ENAG: Yıllık enflasyon artışı yüzde 82,81 oldu

ENAG: Yıllık enflasyon artışı yüzde 82,81 oldu

ENAGrup verilerine göre TÜFE Aralık ayında yüzde 19,35 arttı. 12 aylık artış oranı yüzde 82,81 olarak gerçekleşti.

Enflasyon rakamları konusunda TÜİK’e alternatif çalışmalar yapan ENAGrup, 2021 yılı ve Aralık ayının Tüketici Fiyat Endeksi (TÜFE) verilerini açıkladı.

Aralık ayında TÜFE yüzde 19,35 artarken, TÜFE’deki yıllık artış oranı ise yüzde 82,81 olarak gerçekleşti.

En yüksek artış yüzde 37,75 ile “Gıda ve alkolsüz içecekler” kategorisinde olurken, ardından yüzde 26,67 ise “Ulaşım” geldi. “Yağ”daki artış yüzde 42,98 olurken, “Atıştırmalık” yüzde 46,64, “Kahvaltılık” yüzde 36,13 arttı.

Aralık/2021 dönemi ekonomik analiz raporunda şu ifadelere yer verildi:

Bu ay özellikle dünyadaki merkez bankalarının faiz kararlarını ve bu kararların dolaylı etkilerini sizler
için takip ettik. AB bölgesi ve ABD MB’ları ekseninde verilen mesajlar daha önceki raporlarımızda da
belirttiğimiz eksende gerçekleşti. FED faiz arttırma kararına karşı bütün ülkelerin peşi sıra faiz artışı
yaptığını izledik. Bizde ise MB faiz indirimi kararı ile tüm dünyadan ayrışan bir eksende pozisyon aldı ve
tarihin en yüksek döviz kuru seviyelerinin yaşanmasını üzülerek izledik.

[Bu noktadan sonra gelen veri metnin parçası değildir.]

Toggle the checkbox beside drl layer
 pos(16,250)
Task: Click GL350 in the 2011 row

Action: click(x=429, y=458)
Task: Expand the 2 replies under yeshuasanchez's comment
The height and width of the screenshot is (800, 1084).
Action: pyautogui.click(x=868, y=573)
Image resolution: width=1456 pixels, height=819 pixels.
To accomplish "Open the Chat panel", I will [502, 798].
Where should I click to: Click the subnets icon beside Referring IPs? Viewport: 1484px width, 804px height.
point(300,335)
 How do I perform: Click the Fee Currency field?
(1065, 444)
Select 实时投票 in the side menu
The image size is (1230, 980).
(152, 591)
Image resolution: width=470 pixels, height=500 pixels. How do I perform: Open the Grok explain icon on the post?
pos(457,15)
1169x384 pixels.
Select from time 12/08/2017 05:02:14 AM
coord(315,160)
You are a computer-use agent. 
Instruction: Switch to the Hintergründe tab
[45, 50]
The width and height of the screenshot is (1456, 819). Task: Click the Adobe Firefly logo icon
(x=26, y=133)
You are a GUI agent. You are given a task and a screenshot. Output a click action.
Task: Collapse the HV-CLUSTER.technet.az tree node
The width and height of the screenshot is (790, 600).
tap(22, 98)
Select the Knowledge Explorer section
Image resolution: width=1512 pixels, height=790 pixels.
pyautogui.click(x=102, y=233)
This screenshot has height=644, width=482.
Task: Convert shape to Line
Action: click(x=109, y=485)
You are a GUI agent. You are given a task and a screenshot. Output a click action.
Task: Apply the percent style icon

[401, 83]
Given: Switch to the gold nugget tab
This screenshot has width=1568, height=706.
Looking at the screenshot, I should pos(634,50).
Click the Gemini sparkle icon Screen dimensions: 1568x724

Ekonomiyi etkileyen dış faktörler

ABD’de ve AB bölgesinde açıklanan raporlar ile birlikte küresel enflasyonun kalıcılığı konusu daha da
belirgin olmaya başladı.

 

ABD üretici fiyatları enflasyonunun son 11 yılın en yüksek rakamına ulaşması ile birlikte önceki
gözlemlerimizle doğru orantılı olarak ilerledi. Hem Fed hem de ECB tarafında varlık alım programlarının
önümüzdeki mart ayı itibariyle sonlanacağının sinyalleri verildi.

 

Tecrübe edilen ekonomik risklerin sistemik olarak çok yakında tüm küresel piyasalarda etkili olacağını
söylemek zor değildir. FED’in varlık azaltım hacmini 30 milyar dolara kadar çıkartmasının arkasından
faiz artırım kararlarının geleceğini vurgulamak isteriz. Bu ise gelişmekte olan ülkelerde faiz-enflasyondöviz kuru dengesini değiştirecek yeterli güce erişecektir düşüncesindeyiz.

 

Kötümser senaryo kapsamında, Omicron varyantının bulaşıcılığının artması AB bölgesinde yeni
kapanmaların yaşanmasının, AB bölgesindeki ekonomik büyümeyi etkileyeceği ve milyarlarca dolarlık
zararlara, işsizlik dalgalarına ve yine üretim zincirlerinde kırılmaya yol açacağını söylemek mümkün.
ABD’de kapanmanın ekonomide yarattığı 2,1 trilyon dolarlık kaybın ve etkili kapanma önlemlerinin
uygulanamaması ve ekonomik büyüme rakamlarının düşmesi nedeniyle yeni bir kapanma olasılığı
tartışılmamaktadır.

 

Ancak toplum baskısı ile birlikte ABD’de tekrardan yaşanacak kapanmaların dünya ticaretine olası
etkilerini negatif olarak görüyoruz ve daha önce yaşanan kayıpları da göz önüne aldığımızda, dünya
ticaretinde toparlanamaz kayıpların oluşabileceğini de düşünmek gerektiğini belirtmek isteriz.

Ekonomiyi etkileyen iç faktörler

MB faiz indirim politikalarıyla ekonomideki dalgalanmaları son dönemde önemle izledik. Ekonomilerde
imkânsız üçlüyü yani enflasyon, kur ve faizi aynı anda hedeflemenin aynı anda olumsuz sonuçlar
doğurduğunu yaşanan kur şoku ve yükselen enflasyon ve piyasa faiz oranı ile birlikte gözlemledik.

 

Bunun sonucu olarak, biraz da dolarizasyonu gevşetmek ve ekonomiye can suyu yaratmak amacıyla
yeni bir finansal ürün yaratıldı: Kur Korumalı Vadeli Mevduat (KKVM).

 

Önümüzdeki süreçte bu dolara endeksli vadeli mevduat sisteminin yaratacağı ek baskıların enflasyonun
tırmanmasında daha da etkili olacağını tahmin ediyoruz. Uzun bir süreden bu yana kalıcı ve yapışkan
enflasyon oranlarının tecrübe edilmesi sonucu reel alım gücündeki azalmanın bu baskıyla daha
artacağını tahmin etmek zor değildir.

 

Ekonomideki güvenin güçlü bir göstergesi olan düşük ve kararlı bir enflasyon oranı ve döviz kuru
varlığının daha çok uzun bir zamanda gerçekleşme olasılığının azalması sonucunda yabancı doğrudan
yatırımları da olumsuz etkileyecektir.

 

Çok hızlı bir şekilde kontrolden çıkabilen fiyatların tekrar kararlı bir yapıya gelmesinin uzun zamanlar
alacağı gerçeği ile ekonomi politikalarının kısa dönemli kazanımlar üzerine değil de, refah seviyesini
artırıcı orta ve uzun vadeli döneme yayılması gereğini vurgularız.